Fragile Machine is a spiritual science fiction apocalypse--a fantasy of how a corrupt world ends, and a new world is born from the heart of a transcendent savior entity. The corrupt world is identified with mindless conformity, rule by transnational megacorporations, and the ruthless quantification of and experiments upon human life. Like many apocalyptic mythologies, it sets up a number of dualistic conflicts: Leda Nea is a rebellious woman opposed to the cold, oppressive masculinity of the GR scientists and their drone sentries; a lone individual battles the colonial corporate citizen; plants and animals are at war with robots and technological infrastructure; and, most importantly, the irreducible soul or spirit is portrayed as being in conflict with the pitiless, Orwellian systems of surveillance, quantification, and corporate-capitalist processes of standardization, mass production, and profit driven economies of scale.

These are all familiar themes found in many science fiction films, TV shows, comic books, animation, and literary works. What's interesting is how Fragile Machine uses these dualistic oppositions to portray a new synthesis of technology and spirit. After all, this is a computer generated movie. Although the production is quite small and independent minded, it still uses hardware and software developed by large scale corporate entities, so it is interesting that the movie's thematic progression reflects the physical means of production: a synthesis of independent moviemaking vision and corporation-derived tools results in a movie which suggests the monstrous edifice of GR may only be redeemed if it is put at the disposal of a single, autonomous soul with a transcendent vision. It's an intriguing mixture of the religious motif of apocalypse with stock elements of dystopian science fiction.

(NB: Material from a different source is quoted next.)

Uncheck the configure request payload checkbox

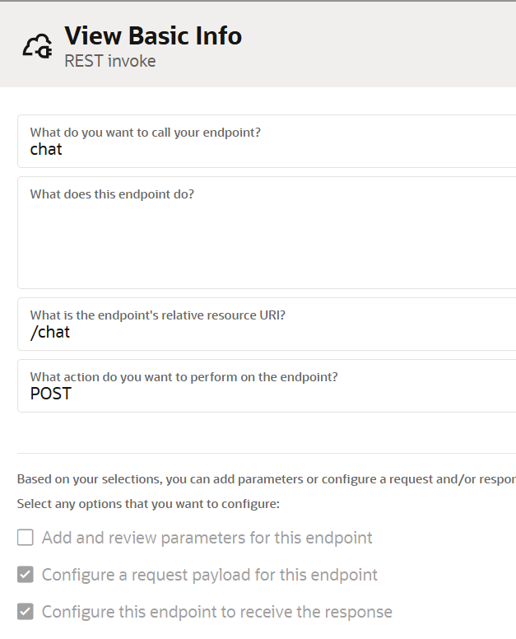pos(26,575)
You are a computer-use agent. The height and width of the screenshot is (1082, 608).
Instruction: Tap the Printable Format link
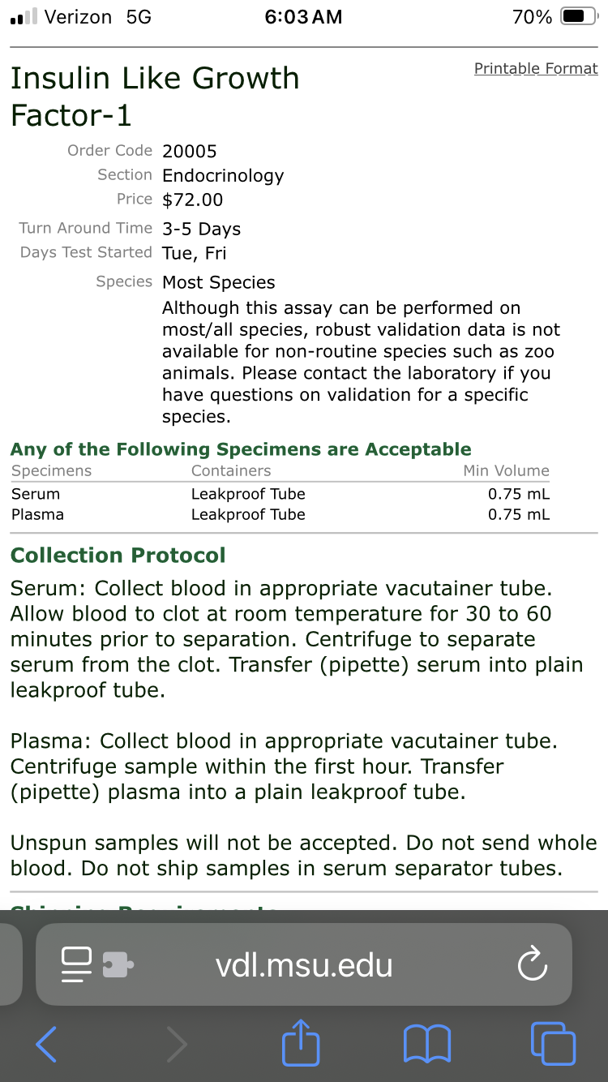tap(536, 68)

 You can also think of it as a mash-up of different tropes and visuals from different strains of science fiction: cyberpunk, dystopia, transhumanism, Asimov's Laws of Robotics, stories of robots becoming sentient, Orwell's 1984, Huxley's Brave New World, and various anime and live action works such as Ghost in the Shell, Akira, The Matrix, Robocop, 2001: A Space Odyssey, Dark CityNeon Genesis Evangelion, and, of course, Metropolis and Blade Runner. The movie wears its influences on its chest, but that's not necessarily a bad thing. This is the kind of movie where the more you get the influences behind it the more you can get out of it, I would say. This is appropriate to the spiritual dimension of the work, as well. Think of this movie as a sermon in the church of cinema, a kind of theological commentary on various themes in the "sacred texts" of science fiction movies, TV shows, literature, comic books, and animation.

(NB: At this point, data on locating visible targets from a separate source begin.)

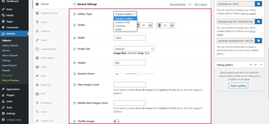Open the Lightbox & Links settings tab

(x=49, y=13)
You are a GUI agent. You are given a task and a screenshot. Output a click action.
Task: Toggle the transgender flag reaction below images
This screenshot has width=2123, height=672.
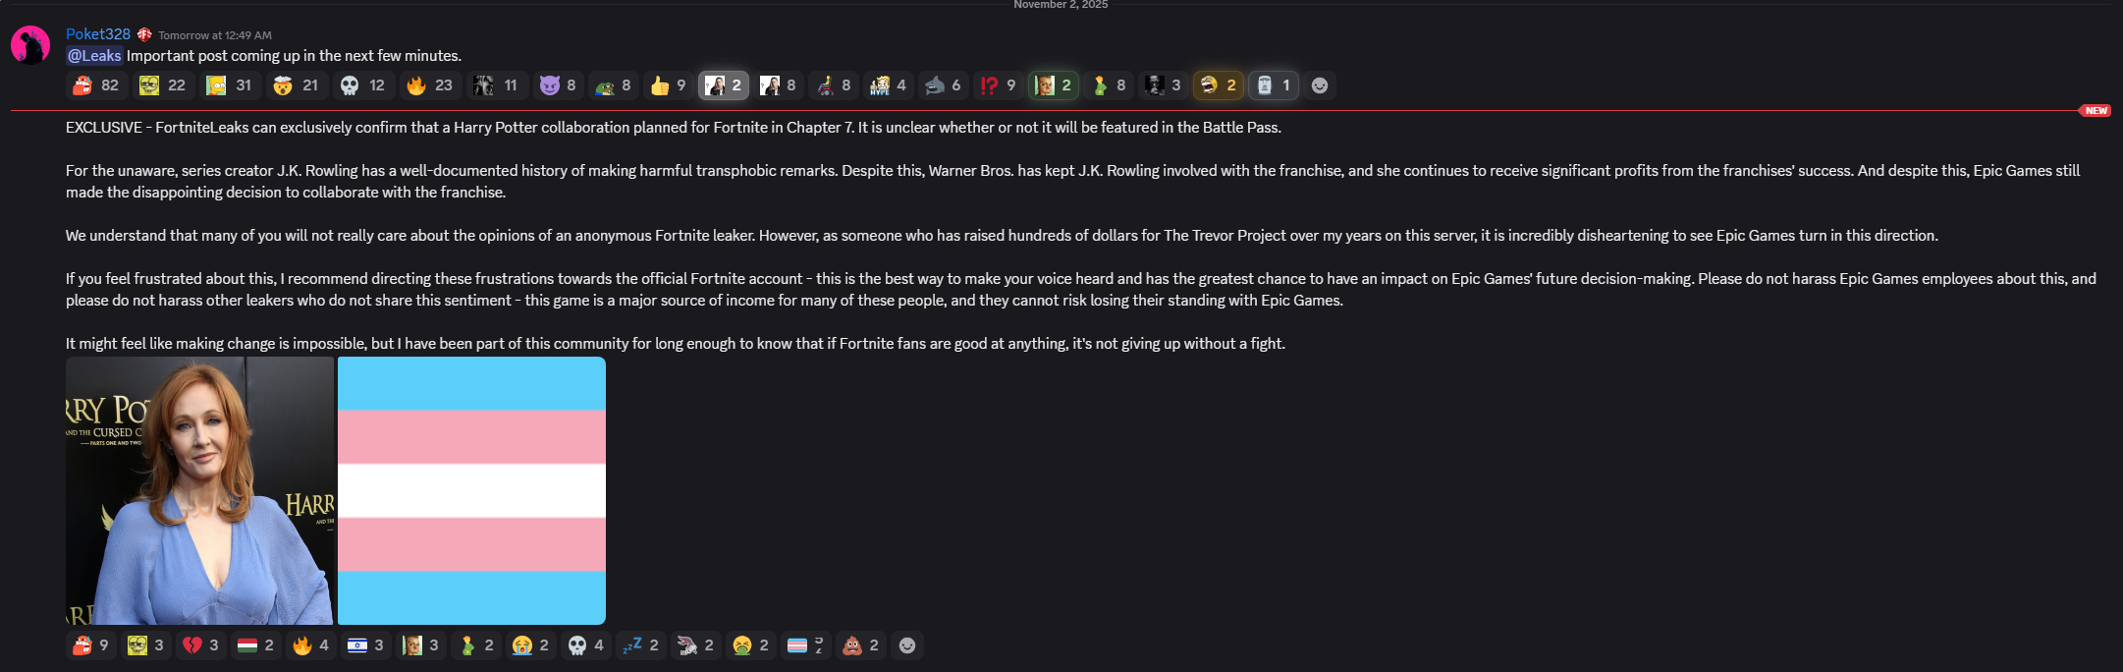[x=805, y=645]
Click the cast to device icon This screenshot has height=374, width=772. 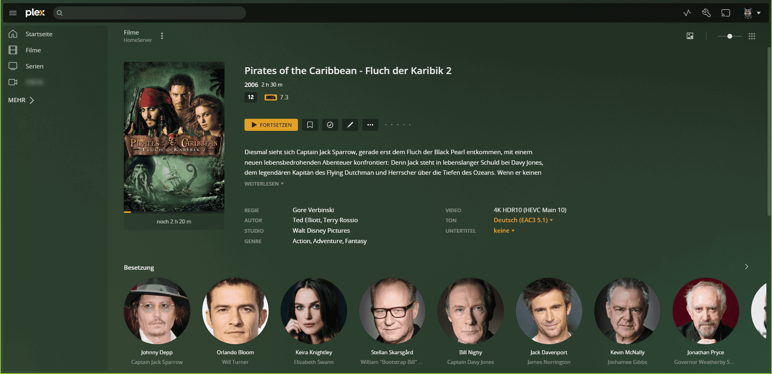[726, 13]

 It also incorporates the aesthetic values of CG videogames and cinema--Final Fantasy, Parasite Eve, Resident Evil, and even Xenogears all come to mind. Fragile Machine is the cinema of people who grew up with immersive videogaming experiences--people who fully recognize the artistic qualities of videogames, and derive as much satisfaction and influence from gaming narrative products as more traditionally minded filmmakers would from Kurosawa, Bergman, Ozu, Resnais, Imamura, Fellini, Godard, Truffaut, Antonioni, Leone, Kubrick, early Coppola, Scorsese, Carpenter, and/or Romero.

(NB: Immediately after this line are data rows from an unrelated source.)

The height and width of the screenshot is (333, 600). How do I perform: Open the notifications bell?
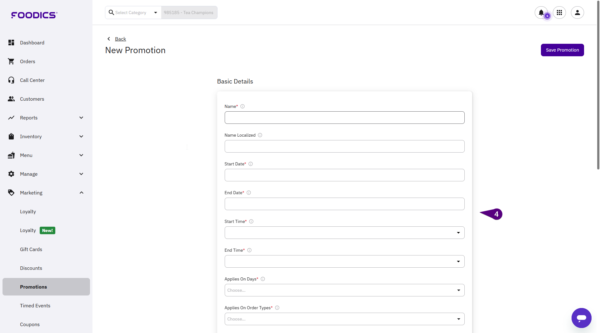[x=541, y=13]
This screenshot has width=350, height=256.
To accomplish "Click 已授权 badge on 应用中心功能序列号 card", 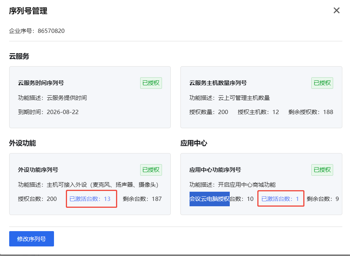I will (322, 170).
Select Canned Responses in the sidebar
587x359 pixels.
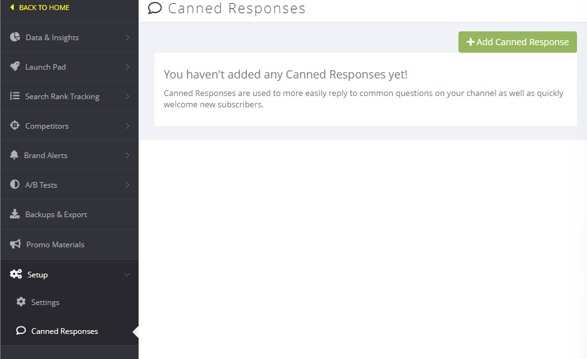click(64, 331)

Fragile Machine is definitely a visual spectacle, incorporating destruction and violence, but it does not wallow in the mayhem like some movies and games do. It's digging for something deeper by attempting to articulate a spiritual/metaphysical vision that, paradoxically, seems to grow out of the advancement of seemingly non-spiritual, non-supernatural information, engineering, cybernetics, AI, and robotics technologies. The movie seems to portray the infusion of spirit into technology which results in a being which is both spiritual and technological in nature.

As a skeptic, I resist Fragile Machine's dive into the supernatural, but on a purely aesthetic level, I admired the eclectic mix of science fiction and apocalypse. I don't think the movie is meant to push some sort of religious agenda. It's a movie first and foremost, at most a sermon in the Chruch of Cinema, and a dazzling make believe story. But I would be intrigued to see Aoineko and collaborators tackle more of a hard sci-fi story that doesn't lean on the supernatural elements as much.